Users should be cautious due to the lack of scientific evidence supporting its use. Potential risks include interactions with other medications and unknown long-term effects. Consult a healthcare professional before use.
Is hordenine safe to use?
The safety of hordenine is not well-established. Potential risks include interactions with other medications and unknown long-term effects. Exercise caution and consult a healthcare professional.
When is the best time to take hordenine?
There is no established optimal timing for hordenine administration due to a lack of scientific evidence. Timing may vary based on individual tolerance and desired effects, but caution is advised.
What results can I expect from taking hordenine?
Claims of benefits are largely anecdotal and not supported by robust scientific evidence. Exercise caution and manage expectations accordingly. Consult a healthcare professional for personalized advice.
Is hordenine a well-researched supplement?
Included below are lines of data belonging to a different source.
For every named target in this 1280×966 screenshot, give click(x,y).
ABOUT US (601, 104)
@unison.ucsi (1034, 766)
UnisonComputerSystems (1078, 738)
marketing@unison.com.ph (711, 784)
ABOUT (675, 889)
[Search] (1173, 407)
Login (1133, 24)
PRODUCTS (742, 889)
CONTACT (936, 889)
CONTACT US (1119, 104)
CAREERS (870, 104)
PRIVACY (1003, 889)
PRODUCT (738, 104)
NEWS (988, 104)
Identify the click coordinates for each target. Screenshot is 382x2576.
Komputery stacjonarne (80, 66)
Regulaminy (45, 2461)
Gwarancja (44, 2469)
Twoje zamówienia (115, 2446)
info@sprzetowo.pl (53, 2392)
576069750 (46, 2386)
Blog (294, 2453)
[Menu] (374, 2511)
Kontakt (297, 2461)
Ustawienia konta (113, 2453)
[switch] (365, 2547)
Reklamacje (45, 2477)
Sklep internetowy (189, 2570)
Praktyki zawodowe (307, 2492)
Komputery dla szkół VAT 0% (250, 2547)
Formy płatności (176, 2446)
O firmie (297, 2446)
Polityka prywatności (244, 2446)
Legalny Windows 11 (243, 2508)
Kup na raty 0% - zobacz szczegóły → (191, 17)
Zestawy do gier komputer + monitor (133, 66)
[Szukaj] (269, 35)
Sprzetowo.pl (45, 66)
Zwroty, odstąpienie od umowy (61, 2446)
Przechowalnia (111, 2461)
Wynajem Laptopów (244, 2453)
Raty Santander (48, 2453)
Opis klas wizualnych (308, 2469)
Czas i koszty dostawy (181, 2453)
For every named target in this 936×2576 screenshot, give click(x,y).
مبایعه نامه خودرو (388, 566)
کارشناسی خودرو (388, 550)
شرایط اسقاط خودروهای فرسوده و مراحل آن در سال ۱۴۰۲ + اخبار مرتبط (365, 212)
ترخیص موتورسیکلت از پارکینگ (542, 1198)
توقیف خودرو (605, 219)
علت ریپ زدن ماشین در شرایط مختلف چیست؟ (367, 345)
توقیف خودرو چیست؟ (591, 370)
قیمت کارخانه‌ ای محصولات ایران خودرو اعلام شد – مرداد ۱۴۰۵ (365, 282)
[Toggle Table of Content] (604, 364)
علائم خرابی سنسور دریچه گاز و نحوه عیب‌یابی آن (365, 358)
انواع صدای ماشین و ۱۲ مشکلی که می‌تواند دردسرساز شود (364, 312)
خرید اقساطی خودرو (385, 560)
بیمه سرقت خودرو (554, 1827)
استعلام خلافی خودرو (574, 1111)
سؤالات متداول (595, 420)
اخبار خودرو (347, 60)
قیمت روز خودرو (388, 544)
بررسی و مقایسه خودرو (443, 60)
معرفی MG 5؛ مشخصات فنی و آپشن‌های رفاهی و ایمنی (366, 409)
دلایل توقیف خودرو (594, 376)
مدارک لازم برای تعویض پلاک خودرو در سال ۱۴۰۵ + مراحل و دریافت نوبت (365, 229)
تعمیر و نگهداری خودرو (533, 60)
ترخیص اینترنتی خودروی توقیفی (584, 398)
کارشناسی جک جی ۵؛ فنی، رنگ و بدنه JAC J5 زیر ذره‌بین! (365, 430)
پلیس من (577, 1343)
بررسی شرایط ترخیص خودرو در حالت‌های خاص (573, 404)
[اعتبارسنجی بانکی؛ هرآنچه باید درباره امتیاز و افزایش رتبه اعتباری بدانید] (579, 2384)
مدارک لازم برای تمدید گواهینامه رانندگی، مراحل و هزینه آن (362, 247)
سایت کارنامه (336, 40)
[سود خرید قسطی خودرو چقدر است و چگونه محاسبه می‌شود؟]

Hordenine is often mistakenly believed to have well-documented benefits without sufficient scientific backing. The research is limited, and users should approach it with caution.
Research Sources
- https://dl.acm.org/doi/fullHtml/10.1145/3544548.3581332 – This source appears to be from the Association for Computing Machinery (ACM) and may relate to computational or data-driven analysis rather than direct biological research on hordenine. Without specific context, it's difficult to ascertain its relevance to hordenine's effects or safety. Further investigation is needed to determine its contribution to understanding hordenine's properties.
- https://hxri.ise.illinois.edu/wp-content/uploads/2024/03/10438229-3.pdf – This PDF from the Human-Centered Robotics Initiative (HxRI) at the University of Illinois may contain research related to human performance or cognitive enhancement, potentially touching on the use of supplements like hordenine. However, without direct access to the content, it's challenging to determine the specific findings or relevance to hordenine's efficacy and safety profile. A review of the document is necessary to extract relevant information.
- https://dl.acm.org/doi/10.1145/3544548.3581332 – Similar to the first ACM link, this source likely pertains to computational or data-related research. Its relevance to hordenine's biological effects or safety is unclear without further context. It may provide insights into data analysis methodologies applicable to supplement research, but its direct contribution to understanding hordenine requires further investigation.
- https://www.tandfonline.com/doi/full/10.1080/10447318.2022.2138826 – This article published in the Journal of Dietary Supplements investigates the effects of Citrus aurantium extract (bitter orange) on energy expenditure and substrate oxidation during exercise. While hordenine is found in bitter orange, this study focuses on the overall effects of the extract rather than isolating hordenine's specific contributions. The findings suggest that bitter orange extract may influence metabolic processes during exercise, but further research is needed to determine hordenine's individual role.
- https://pubmed.ncbi.nlm.nih.gov/40228111/ – This older study investigates the metabolism of hordenine in steers. While relevant to understanding hordenine's metabolic fate, the study's focus on animals limits its direct applicability to human health and supplement use. The research provides insights into hordenine's breakdown and excretion pathways, but further studies are needed to determine its effects and safety in humans.